Officials of parent Western Maryland Health System in Cumberland were knocked off a fast track late last month by a community bent on retaining two hospitals.
So they went with a plan that ultimately will result in much of the consolidation sought when the system was formed in April 1996. They're just not going to move as surely and aggressively as first thought.
"The residents of Cumberland told us they want a more gradual process," said Edward Dinan, system president and chief executive officer. "They want further evidence of the projections we have developed, which tell us that our community can no longer support two full-service hospitals."
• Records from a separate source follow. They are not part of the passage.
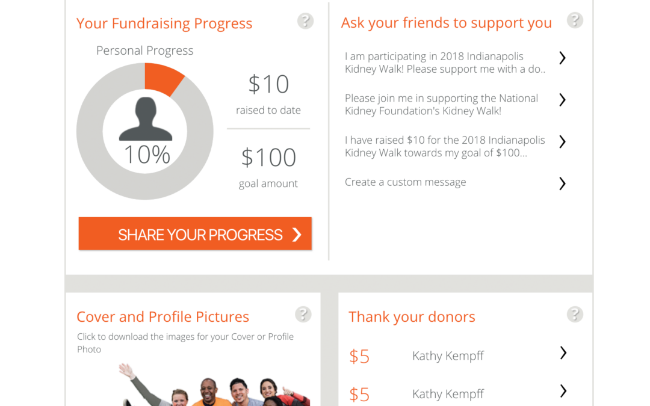Click help icon beside Your Fundraising Progress
The height and width of the screenshot is (406, 650).
coord(305,21)
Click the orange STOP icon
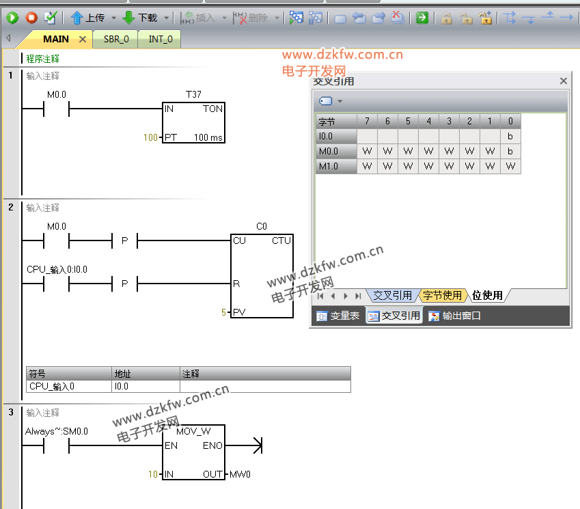Image resolution: width=580 pixels, height=509 pixels. [x=31, y=18]
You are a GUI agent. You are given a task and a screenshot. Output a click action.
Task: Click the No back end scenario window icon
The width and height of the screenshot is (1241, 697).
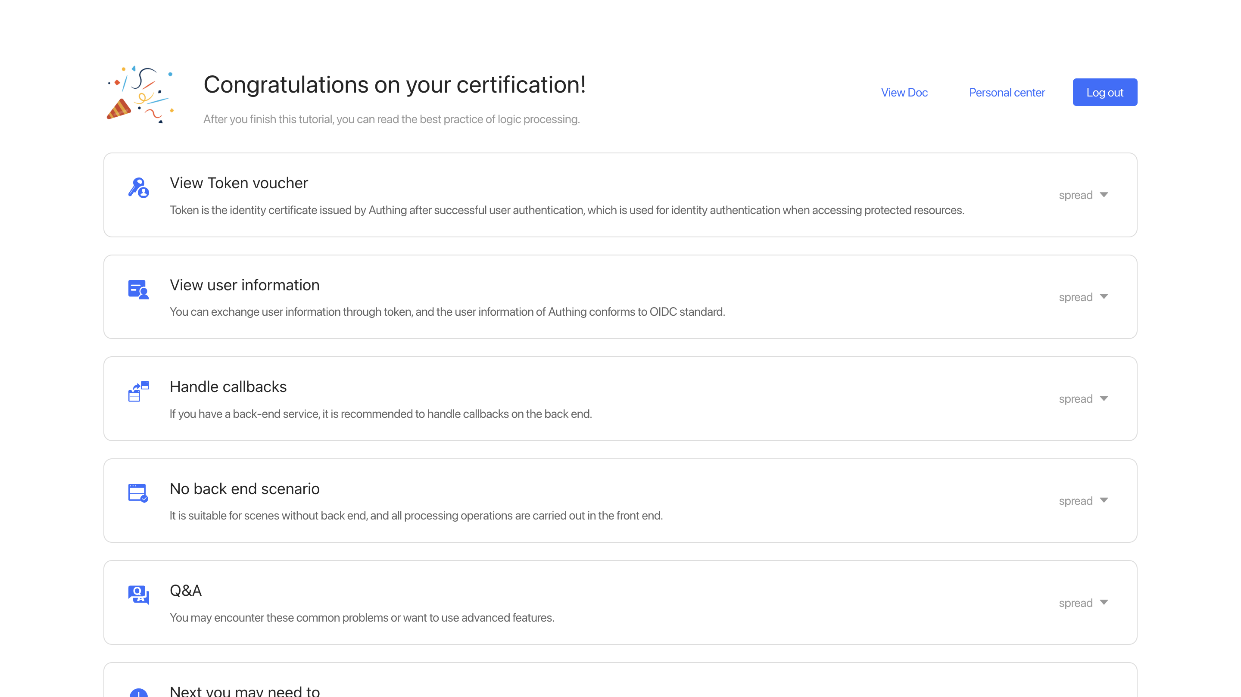pyautogui.click(x=138, y=493)

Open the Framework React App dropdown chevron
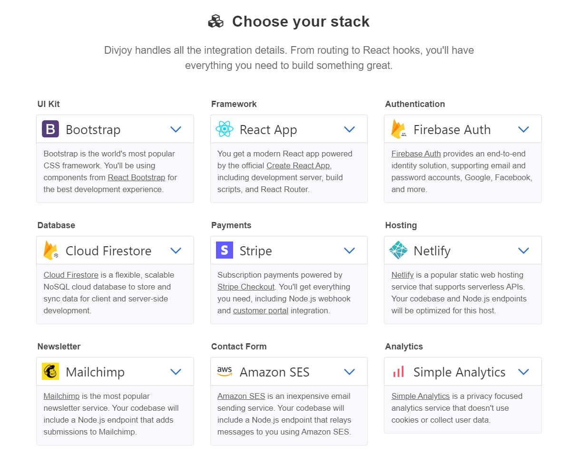(350, 129)

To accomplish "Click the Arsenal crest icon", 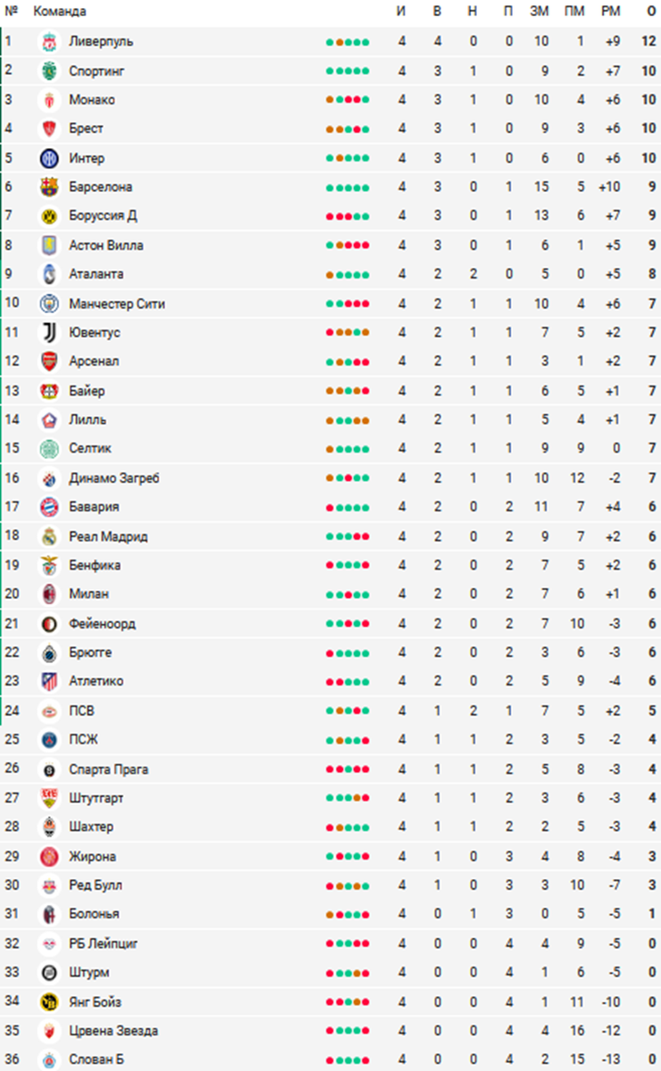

Executives figured they could save $33 million during the next five years by eliminating the rampant duplication going on in the town of Cumberland between Sacred Heart Hospital and Memorial Hospital and Medical Center of Cumberland, said system spokeswoman Kathy Rogers.
Located six miles apart in the town of 23,000, the two hospitals serve a rural, mountainous county with a population of 90,000, including a high percentage of elderly people. Medicare makes up 60% of the system's payer mix, Rogers said. The other four counties in the state's panhandle have one hospital each.
Despite becoming the only hospital corporation in Allegany County, federal antitrust officials said the holding company didn't even have to formally file for clearance, said William Roach, the hospitals' antitrust attorney.
Because capital projects and general revenues are state-regulated, the fear of market power from an affiliation wasn't an issue, Roach said (See related story, p. 98).
Both Sacred Heart and Memorial were and are profitable. The system, which also includes a nursing home, earned $6.5 million in fiscal 1997 on revenues of $142 million.
But the average daily census of 277 in that period was a far cry from the daily average of 400 patients the facilities combined for in 1990. And the average so far in fiscal 1998 has slipped to 235, Rogers said.
The health system has combined its finance, purchasing and home healthcare services at one hospital or the other, and it has waded into hospital services issues by consolidating inpatient pediatrics at Memorial.
A planning committee of physicians, administrators and community representatives worked this year on how to combine other services. Eventually physicians proposed a plan to locate inpatient services at one site and make the other a center for outpatient and specialty care, Rogers said.
That plan began to make sense for healthcare professionals. In the long term, perhaps in 10 years, the county was headed for a consolidation of hospital services at one facility, and it didn't seem logical to keep improving services at both sites only to shut one down, Rogers said.
But the plan didn't play well in the community. Opposition broke out among residents concerned about losing emergency services and jobs, as well as access to services that Catholic doctrine prohibits and that might be restricted if the Sacred Heart facility became the only hospital.
After a packed five-hour meeting late October, the system's board decided to keep acute-care services at both hospitals, while integrating selected services and relocating each of them to one campus.
But the board also endorsed the planning committee's long-term vision of combining general hospital services at Sacred Heart and developing specialty services to meet emerging community health needs at Memorial when it becomes economically necessary to fully integrate services.
The timing and speed of that integration will be determined by monitoring patient volumes, revenues, managed-care penetration and other market forces that will chip away at the viability of running two hospitals.
"These trends require us to take costs from the system now," said board Chairman Kim Leonard. "That's what the experts have advised us. However, the community still wants two full-service hospitals."
One goal of the "staged integration" is to avoid employee layoffs. To resolve another objection, the system said it would maintain sterilization services at Memorial, Rogers said.